At the time, many researchers also thought that language processing occurred almost exclusively in the brain’s left hemisphere. Specht and the research group believed that these processes could be localised and analysed much better using functional magnetic resonance imaging (fMRI).
"If you have a better understanding of these processes, you also have a better basis for examining and treating people with language disorders".
Developed new method
The project developed ‘sound morphing’, a completely new method used to examine language processing, the localisation of processes in the brain and the degree to which the two brain hemispheres are activated. It allows gradually changing individual elements of a sound, while at the same time keeping track of how the brain responds to the sounds.
Several individual studies made it possible to demonstrate that language processing is not a process that occurs only in the left hemisphere of the brain, which is often asserted. It begins on both sides, so that acoustic processing occurs in both halves of the brain. The perception of sentences, grammatical analysis and ultimately understanding of content then gradually move over to be further processed in the left hemisphere of the brain.
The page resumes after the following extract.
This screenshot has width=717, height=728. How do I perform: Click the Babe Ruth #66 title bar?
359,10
And the most complex analyses of linguistic communication are done exclusively here.
The movement ("gradient") in the brain's treatment of sound from both brain halves over to the left hemisphere had not been demonstrated before, and was now made possible using this new method.
"All the studies we did in Bergen, Germany and the United Kingdom have given us deeper insight into how the brain processes language, and have showed us how dynamic these processes are".
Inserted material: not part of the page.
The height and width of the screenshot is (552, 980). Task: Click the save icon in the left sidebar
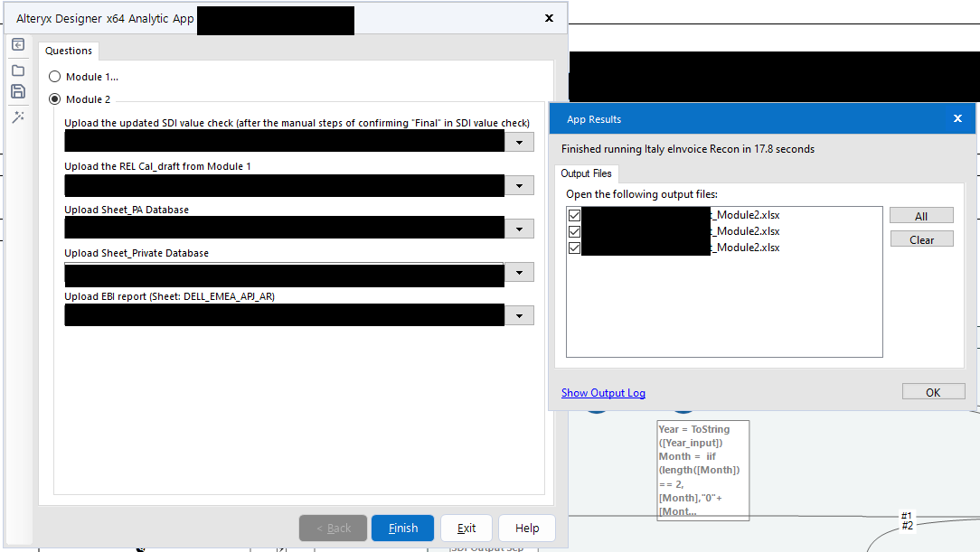pos(17,90)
Brain synapses are important for processing
All brain processes are not conducted in constant and identical ways. In addition, the language network is not a fixed network in which all connections are equally strong all the time. It is dynamically and hierarchically constructed. There are simple processes, such as the way we perceive a vowel, which in turn is different than the processing of a consonant. Then there are other regions in the brain that combine this information and analyse content and meaning. Moreover, all this occurs in only a few milliseconds.
"We showed that children who are in the process of developing or have developed dyslexia, lag a little behind in developing exactly this network", continues Specht.
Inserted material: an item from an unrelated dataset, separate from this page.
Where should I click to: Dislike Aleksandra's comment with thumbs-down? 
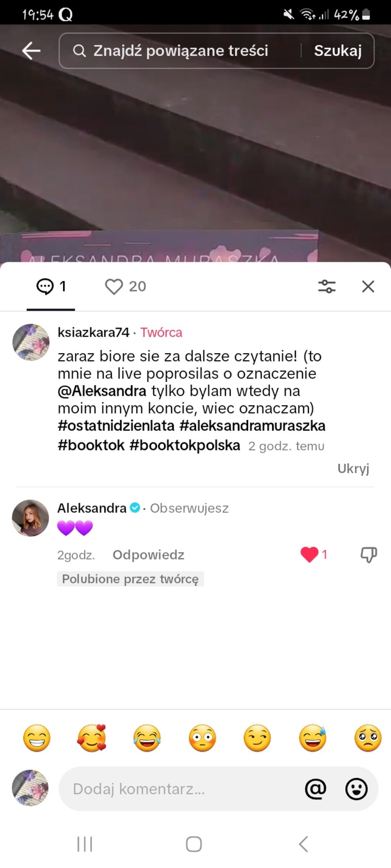(x=368, y=555)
In patients with aphasia, the research group found that outcomes and severity depend on how much, and especially which parts of the language network remain after a stroke. Some features of the brain can be compensated for; others are difficult to restore through therapeutic training.
Involvement in the treatment of brain damage
Specht’s main motivation has been a strong desire to better understand how the brain processes information, how it adapts to new challenges, and how one can harness these processes to help patients with brain damage. In the Toppforsk project he currently heads, Specht is investigating the underlying neurobiological mechanisms and the fMRI method can be used in the study of the brain. The project will be looking at how this measuring tool can be even further enhanced.
"The fact that studies are largely still being conducted on large-scale sample groups is still a constraint on the fMRI method," Specht says.
He thinks the method needs to be developed in order to draw conclusions about diagnosis and treatment at the individual level, and to be able to adapt the treatment individually.
The grant from the Trond Mohn Foundation laid the groundwork for Karsten Specht's further research. He became a professor immediately after the grant period expired. The research group that was formed produced in excess of ten publications during the project period, and the group is still fully active.